◆ DETALHES DO EXERCÍCIO
Responda às perguntas seguintes com base no excerto do texto.
1. Que fatores são referidos como facilitadores na vivência do paciente durante o internamento?
2. O tipo de vivência positiva ou negativa relaciona-se com o diagnóstico de COVID-19?
3. Em que devem estar centradas ou focadas as estratégias de coping que os enfermeiros devem promover?

Por último, são referidos o suporte social e familiar como fatores facilitadores na vivência do paciente durante o seu internamento (Sun et al., 2020).
Com os resultados observados percebe-se a importância do papel do enfermeiro no cuidado aos pacientes hospitalizados. Este deve recorrer a estratégias, relacionadas com a essência do cuidar, de modo que o paciente faça uma melhor gestão das suas vivências.
Conclusão
Os resultados fornecem informação sobre as diversas emoções vivenciadas pelos pacientes hospitalizados durante a pandemia COVID-19 que podem influenciar a sua recuperação, ganhos em saúde e consequentemente os custos em saúde.
Com o estudo concluiu-se que os pacientes internados por COVID-19 apresentam vivências como confiança, fadiga, falta de esperança, insegurança, negação, raiva, alegria, desespero, sofrimento, gratidão, humor depressivo, medo, ansiedade, tristeza, solidão, abandono e stress.
O tipo de vivência positiva ou negativa não se relaciona com o diagnóstico de COVID-19.
Os enfermeiros têm um papel importante no cuidado holístico à pessoa e funcionam como facilitadores no processo de transição dos pacientes, devendo promover o seu desenvolvimento e capacitação com estratégias de coping centradas na resolução do problema, focadas na emoção e suporte social para uma melhor gestão das vivências.

◆ MATERIAL FORNECIDO
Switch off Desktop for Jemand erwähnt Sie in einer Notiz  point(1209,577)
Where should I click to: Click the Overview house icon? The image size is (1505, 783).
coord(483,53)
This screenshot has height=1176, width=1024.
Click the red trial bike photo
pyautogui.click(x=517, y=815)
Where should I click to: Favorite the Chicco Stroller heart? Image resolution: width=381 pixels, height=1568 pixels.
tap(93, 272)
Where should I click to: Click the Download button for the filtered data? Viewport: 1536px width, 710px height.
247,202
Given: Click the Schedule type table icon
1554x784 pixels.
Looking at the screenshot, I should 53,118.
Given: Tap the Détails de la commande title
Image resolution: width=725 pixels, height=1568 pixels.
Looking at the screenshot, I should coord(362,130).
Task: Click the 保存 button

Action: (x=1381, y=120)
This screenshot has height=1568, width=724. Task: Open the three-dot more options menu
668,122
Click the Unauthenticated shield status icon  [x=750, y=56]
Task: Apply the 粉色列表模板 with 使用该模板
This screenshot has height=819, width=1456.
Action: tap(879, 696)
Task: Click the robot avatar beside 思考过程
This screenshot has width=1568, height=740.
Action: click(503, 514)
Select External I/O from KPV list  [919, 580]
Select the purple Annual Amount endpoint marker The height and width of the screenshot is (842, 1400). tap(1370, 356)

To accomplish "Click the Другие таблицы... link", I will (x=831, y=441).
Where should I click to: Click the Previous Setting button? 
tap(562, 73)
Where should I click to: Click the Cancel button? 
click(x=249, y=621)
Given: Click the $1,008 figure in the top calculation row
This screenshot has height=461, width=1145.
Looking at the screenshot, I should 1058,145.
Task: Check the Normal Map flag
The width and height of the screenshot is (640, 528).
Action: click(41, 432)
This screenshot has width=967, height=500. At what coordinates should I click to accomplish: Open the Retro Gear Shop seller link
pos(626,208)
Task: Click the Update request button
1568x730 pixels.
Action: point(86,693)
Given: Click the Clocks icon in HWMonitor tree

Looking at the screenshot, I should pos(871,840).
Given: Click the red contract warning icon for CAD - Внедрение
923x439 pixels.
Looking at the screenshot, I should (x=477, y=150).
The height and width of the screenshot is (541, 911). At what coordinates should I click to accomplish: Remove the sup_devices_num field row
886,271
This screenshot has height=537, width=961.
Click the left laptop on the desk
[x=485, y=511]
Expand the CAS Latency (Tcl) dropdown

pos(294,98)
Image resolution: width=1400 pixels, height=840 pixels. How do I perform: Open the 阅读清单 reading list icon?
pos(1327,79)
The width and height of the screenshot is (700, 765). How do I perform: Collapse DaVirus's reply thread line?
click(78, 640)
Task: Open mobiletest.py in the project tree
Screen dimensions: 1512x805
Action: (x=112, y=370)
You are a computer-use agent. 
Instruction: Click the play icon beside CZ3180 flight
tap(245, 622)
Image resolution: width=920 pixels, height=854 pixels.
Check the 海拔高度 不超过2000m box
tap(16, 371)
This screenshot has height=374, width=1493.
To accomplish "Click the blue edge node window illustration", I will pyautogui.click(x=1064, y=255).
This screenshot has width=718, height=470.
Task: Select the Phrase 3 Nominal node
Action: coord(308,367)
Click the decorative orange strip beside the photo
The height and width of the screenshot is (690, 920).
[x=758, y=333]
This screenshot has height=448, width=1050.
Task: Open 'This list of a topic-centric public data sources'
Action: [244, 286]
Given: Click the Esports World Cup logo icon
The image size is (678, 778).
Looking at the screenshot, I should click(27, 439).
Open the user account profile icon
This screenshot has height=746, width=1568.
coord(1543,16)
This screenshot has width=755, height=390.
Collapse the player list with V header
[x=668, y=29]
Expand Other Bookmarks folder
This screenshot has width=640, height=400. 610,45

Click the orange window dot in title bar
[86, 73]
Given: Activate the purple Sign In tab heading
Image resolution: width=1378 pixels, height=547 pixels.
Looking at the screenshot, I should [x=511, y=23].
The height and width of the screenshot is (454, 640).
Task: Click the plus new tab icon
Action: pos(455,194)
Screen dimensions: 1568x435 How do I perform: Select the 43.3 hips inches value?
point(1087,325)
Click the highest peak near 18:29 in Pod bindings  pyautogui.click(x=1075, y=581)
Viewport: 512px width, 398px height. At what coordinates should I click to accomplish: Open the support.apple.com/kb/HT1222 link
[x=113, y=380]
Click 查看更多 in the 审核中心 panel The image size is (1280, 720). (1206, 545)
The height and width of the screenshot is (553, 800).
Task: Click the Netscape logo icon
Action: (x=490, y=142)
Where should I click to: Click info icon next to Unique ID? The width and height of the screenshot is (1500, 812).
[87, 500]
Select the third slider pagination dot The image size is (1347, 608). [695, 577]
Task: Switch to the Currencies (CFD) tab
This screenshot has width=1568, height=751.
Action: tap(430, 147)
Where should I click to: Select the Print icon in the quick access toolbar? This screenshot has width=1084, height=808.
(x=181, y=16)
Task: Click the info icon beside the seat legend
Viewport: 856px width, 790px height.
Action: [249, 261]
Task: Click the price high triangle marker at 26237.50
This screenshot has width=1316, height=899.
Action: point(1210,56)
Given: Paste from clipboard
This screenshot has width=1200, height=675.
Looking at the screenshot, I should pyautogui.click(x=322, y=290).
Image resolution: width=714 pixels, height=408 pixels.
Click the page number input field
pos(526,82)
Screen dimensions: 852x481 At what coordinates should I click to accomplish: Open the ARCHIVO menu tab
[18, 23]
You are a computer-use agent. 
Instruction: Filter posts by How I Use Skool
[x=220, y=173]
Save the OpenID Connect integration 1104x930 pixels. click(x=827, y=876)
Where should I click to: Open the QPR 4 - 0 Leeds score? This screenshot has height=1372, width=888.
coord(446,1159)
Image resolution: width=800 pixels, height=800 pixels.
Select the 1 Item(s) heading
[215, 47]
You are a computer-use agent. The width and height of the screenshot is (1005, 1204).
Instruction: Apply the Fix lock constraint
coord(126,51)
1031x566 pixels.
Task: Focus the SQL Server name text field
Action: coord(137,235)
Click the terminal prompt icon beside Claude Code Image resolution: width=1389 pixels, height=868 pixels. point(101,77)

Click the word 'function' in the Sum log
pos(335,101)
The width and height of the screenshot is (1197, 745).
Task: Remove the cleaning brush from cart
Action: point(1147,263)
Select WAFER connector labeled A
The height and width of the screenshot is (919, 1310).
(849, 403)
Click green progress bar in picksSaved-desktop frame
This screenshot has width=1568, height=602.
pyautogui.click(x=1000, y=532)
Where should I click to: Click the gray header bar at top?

◆ SOLUÇÃO DO EXERCÍCIO
1. O suporte social e familiar.
2. Não.
3. Na resolução do problema, na emoção e no suporte social.